Wypędzenie zaproszonych. Mity roku 1612

Drukuj PDF
Lech Kańtoch
 
Rosyjska „smuta”, „dymitriada”, Polacy na Kremlu, były car Wasyl Szujski w niewoli w Warszawie, wyzwolenie Moskwy z polskiej niewoli – wydarzenia te obfitują w mieszaninę faktów i przeinaczeń. Nade wszystko obrosły różnymi mitami. Te żyją własnym życiem, w różny sposób są wykorzystywane, często też eksponowane propagandowo. Ich oddzielenie od faktów wymaga nie lada sztuki oraz ogromnej rzetelności i wiedzy.

WYCIĄG Z DANYCH:
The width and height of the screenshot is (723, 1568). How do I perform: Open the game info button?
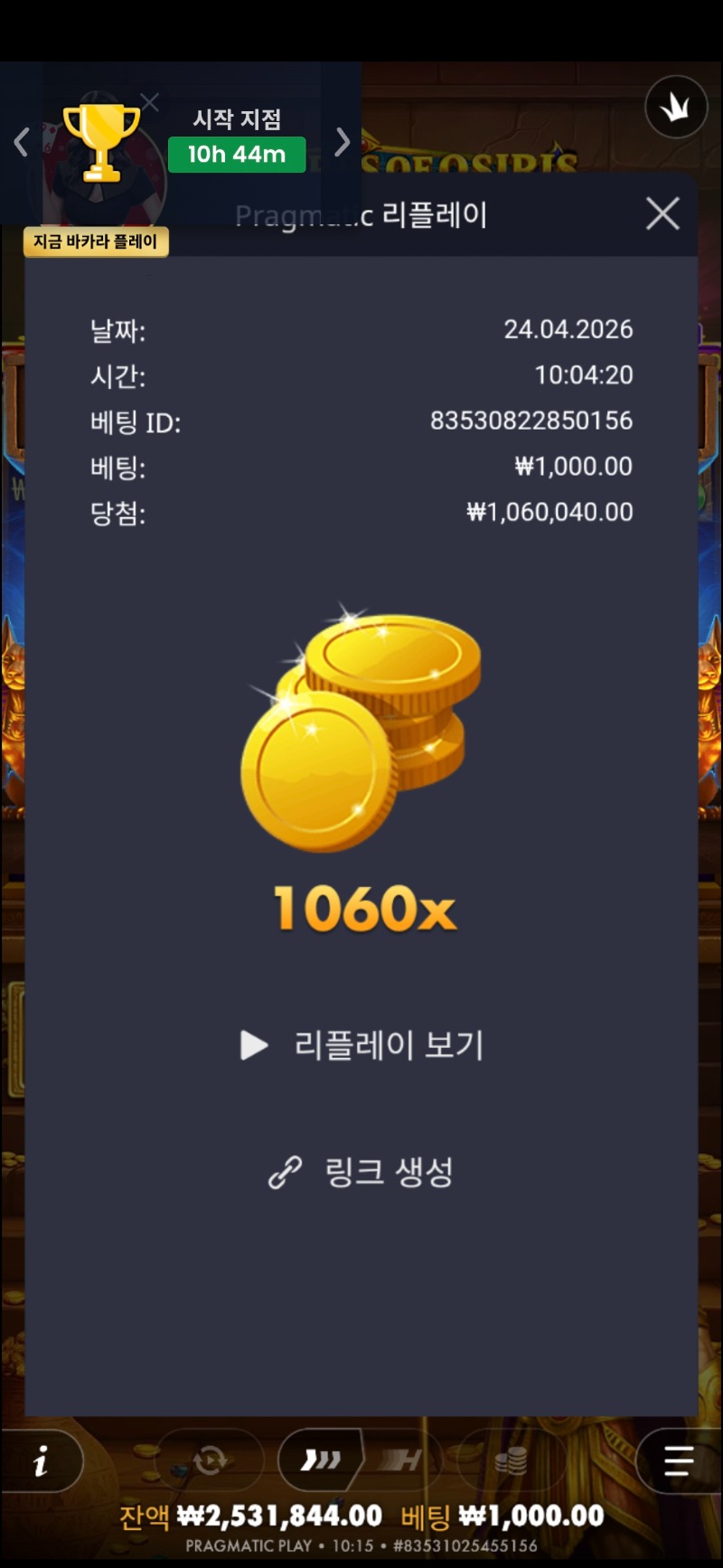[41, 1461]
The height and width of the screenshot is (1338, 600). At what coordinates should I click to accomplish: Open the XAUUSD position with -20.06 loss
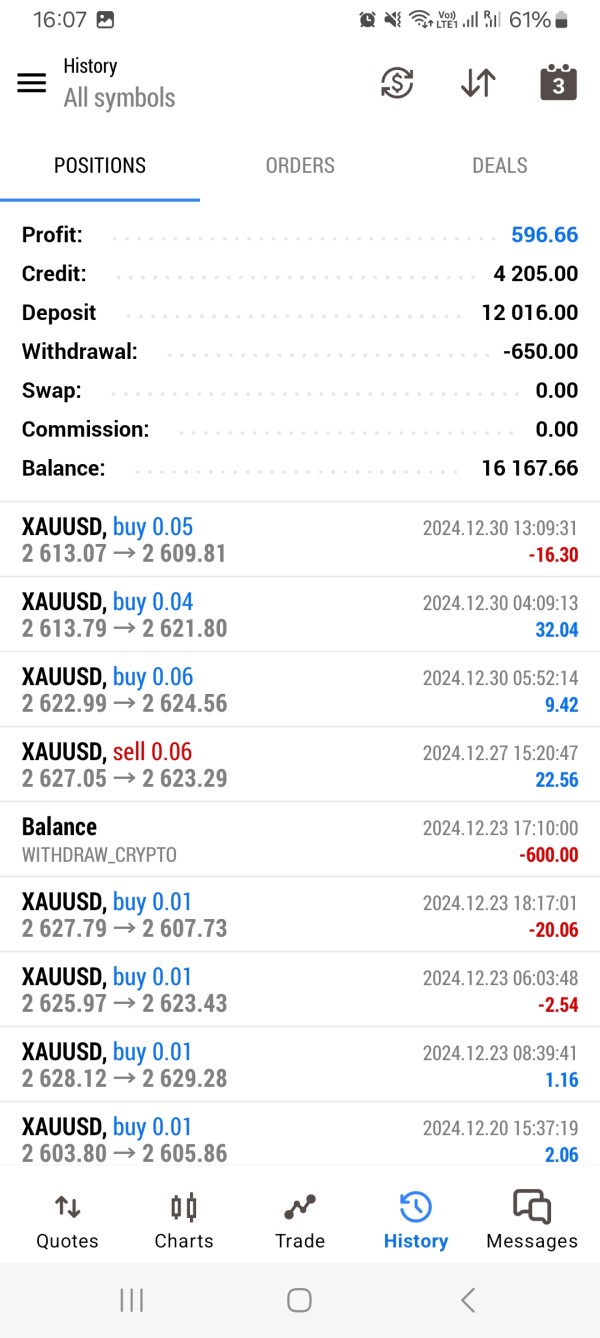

POLECENIA DO WYKONANIA:
1 – Wypisz z tekstu o mitach roku 1612 fragment, który zaczyna się od słów „Wypędzenie zaproszonych. Mity”, a kończy na słowach „rzetelności i wiedzy.”.
2 – Określ, czy poniższe stwierdzenia zgadzają się z tekstem o mitach roku 1612, i przy każdej odpowiedzi „tak” lub „nie” przytocz dosłownie rozstrzygające słowa tekstu: (a) opisane wydarzenia obrosły różnymi mitami; (b) mity te są rzadko wykorzystywane propagandowo; (c) oddzielenie mitów od faktów nie sprawia trudności.
3 – Kontynuuj tekst o mitach roku 1612, zaczynając od miejsca, w którym się urywa.
Wiersze danych stanowią osobny materiał, niezależny od tekstu o mitach roku 1612.

ODPOWIEDZI DO ZADAŃ:
1 –
Wypędzenie zaproszonych. Mity roku 1612

Drukuj PDF
Lech Kańtoch
 
Rosyjska „smuta”, „dymitriada”, Polacy na Kremlu, były car Wasyl Szujski w niewoli w Warszawie, wyzwolenie Moskwy z polskiej niewoli – wydarzenia te obfitują w mieszaninę faktów i przeinaczeń. Nade wszystko obrosły różnymi mitami. Te żyją własnym życiem, w różny sposób są wykorzystywane, często też eksponowane propagandowo. Ich oddzielenie od faktów wymaga nie lada sztuki oraz ogromnej rzetelności i wiedzy.

2 –
(a) Tak: „Nade wszystko obrosły różnymi mitami.”
(b) Nie: „często też eksponowane propagandowo”.
(c) Nie: „Ich oddzielenie od faktów wymaga nie lada sztuki oraz ogromnej rzetelności i wiedzy.”

3 –
Gdzie fakty, gdzie mity

Zacznijmy od mitów. Czym jest w gruncie rzeczy mit w życiu społecznym, w ludzkiej świadomości? Na ten temat wypowiedziała się historyk rosyjski Wiktoria Moczałowa: „Mit to coś, czego nigdy nie było, ale zawsze jest”[1]. A więc mit to coś, co istnieje wbrew oczywistym faktom, które miały kiedyś miejsce. W przypadku roku 1612 – i samej „smuty”, czyli zamętu – mamy cały ciąg wydarzeń z różnymi uczestnikami, które później były przedmiotem rozmaitych interpretacji, propagandowych czy literackich, operowych lub filmowych. Lista dzieł, w których opisano te wydarzenia lub ich część jest ogromna, niektóre są nawet zaliczane do klasyki światowej w swych dziedzinach.
Tym samym są znacznie większe – niż nasz narodowy mit – o oblężeniu Częstochowy przez Szwedów, którego jedynym, rzeczywistym faktem była obecność polskich najemników. Nie wojsk króla szwedzkiego, co niezwykle barwnie i szeroko opisał Henryk Sienkiewicz w „Potopie”.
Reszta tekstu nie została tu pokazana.